Longer-term assets and those with lower credit quality are impacted more by economic swings, making them more volatile and requiring greater reserves under CECL. Michael Gullette, vice president, accounting and financial management at the American Bankers Association (ABA), says banks will need to price that use of capital into their products. Competitive pressure may delay price adjustments, but the first banks to “blink” will likely cause others to follow quickly, and borrowers may see a sudden but permanent increase in loan costs.

“A downturn [before CECL becomes effective] could increase that risk,” Mr. Gullette said.

He said banks have been unwilling to state publicly the difficult decision they face: whether to hold higher reserves now to reduce the need to ramp up when the economy sours; or to proceed with a smaller reserve allowance and face a potentially debilitating hit to their capital later. The first option reduces a bank’s lending competitiveness in the foreseeable future, while the second could significantly reduce its ability to lend during a downturn, when liquidity is needed most.

Amplifying that risk, said the head of risk research at a super-regional bank who requested anonymity, is that the economic forecasts banks will integrate into their loan-loss models simply aren’t very accurate from a timing perspective.

“Where macro models often struggle is they miss the exit ramp on the deterioration of the economy—they’re not built to predict that economic turn—so it takes a couple of quarters before the model understands the new environment we’ve shifted into,” he said.

That could exacerbate a bank’s need to increase reserves, amplifying the hit on capital and the reduction in lending.

“And the same thing happens when the recession ends,” the banker said, “There may be a couple of quarters when reserves are elevated even though the real world is improving, making funding and bank lending less available to industry.”

The ABA said in its comment letter on the proposal that loans historically have performed well over relatively long periods, followed by short periods of acutely bad performance. That cyclicality results in historical loss averages that do not accurately represent the losses within bank portfolios at a specific point in time, which instead are likely to be much greater or less than the average.

“Long-term loss expectations within the [life of loan] models would add to volatility in times of systemic distress,” the 2013 ABA letter says. “Once the long-term expectations change, the increase (as it pertains to longer periods) would have a compounded impact, increasing the procyclical nature of the industry.”

Has the ABA’s view shifted at all?

“The pricing, competition and volatility issues are all linked and our beliefs haven’t changed,” Mr.
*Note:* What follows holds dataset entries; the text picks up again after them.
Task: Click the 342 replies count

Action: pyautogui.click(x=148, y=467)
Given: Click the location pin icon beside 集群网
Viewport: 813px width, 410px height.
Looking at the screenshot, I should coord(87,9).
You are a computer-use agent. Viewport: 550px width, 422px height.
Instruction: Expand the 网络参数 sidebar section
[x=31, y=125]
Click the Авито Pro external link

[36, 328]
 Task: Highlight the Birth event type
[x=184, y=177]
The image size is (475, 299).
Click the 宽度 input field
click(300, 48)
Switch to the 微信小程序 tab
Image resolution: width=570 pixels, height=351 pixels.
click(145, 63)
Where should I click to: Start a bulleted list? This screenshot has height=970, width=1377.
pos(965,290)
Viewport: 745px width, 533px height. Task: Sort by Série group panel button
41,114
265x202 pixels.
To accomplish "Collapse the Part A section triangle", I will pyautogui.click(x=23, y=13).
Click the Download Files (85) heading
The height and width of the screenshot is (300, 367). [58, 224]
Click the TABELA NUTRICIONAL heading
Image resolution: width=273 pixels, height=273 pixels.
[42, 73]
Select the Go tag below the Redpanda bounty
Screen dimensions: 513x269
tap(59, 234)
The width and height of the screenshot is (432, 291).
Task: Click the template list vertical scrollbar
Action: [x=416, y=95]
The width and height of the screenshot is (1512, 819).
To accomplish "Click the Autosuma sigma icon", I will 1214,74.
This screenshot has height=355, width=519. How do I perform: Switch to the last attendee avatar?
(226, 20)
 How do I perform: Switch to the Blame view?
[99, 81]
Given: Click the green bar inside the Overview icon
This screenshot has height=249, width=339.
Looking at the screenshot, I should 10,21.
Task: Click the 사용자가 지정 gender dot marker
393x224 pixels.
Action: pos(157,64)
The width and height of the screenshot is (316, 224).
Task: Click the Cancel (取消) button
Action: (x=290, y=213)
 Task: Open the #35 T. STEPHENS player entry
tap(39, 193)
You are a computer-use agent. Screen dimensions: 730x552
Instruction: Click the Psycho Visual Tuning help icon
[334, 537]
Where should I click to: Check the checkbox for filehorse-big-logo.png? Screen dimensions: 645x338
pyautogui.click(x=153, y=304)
Gullette said. “In fact, based on investment analyst sentiment and preliminary bank work as they prepare for CECL, our positions on these issues are stronger than ever.”

The Risk Management Association’s comment letter addressing CECL’s impact is even more blunt and may be especially relevant in the current environment, when many companies are highly leveraged and face significant risk should rates continue to raise and credit becomes less accessible or more expensive.

“Entering into an economic downturn (as perhaps anticipated in a stress test) will require banks to post heretofore unseen amounts of expected loss allowance even before the severity of the downturn is known,” this 2013 letter says. “Many more banks may fail under this methodology even when economic downturns turn out to be shallow, and the cost of credit to the [borrower] could rise to unacceptable levels, resulting in unintended systemic risk.”

Mr. Gullette said that lower credit quality corporate borrowers tend to struggle to obtain credit during recessions and that CECL could exacerbate their difficulties. He added that investment-grade corporates, which typically had ready access to credit during recessions, may be unpleasantly surprised by the sudden adjustments CECL prompts their banks to make.

“It could be worse for higher quality borrowers, as the lifetime loss aspect will make the ‘day one hit’ worse. Banks will take longer to make up for that initial capital hit,” Mr. Gullette said. “Since CECL is more punitive, banks have almost no incentive to issue loans in the middle of a bad economy unless they have compelling evidence the economy has turned.”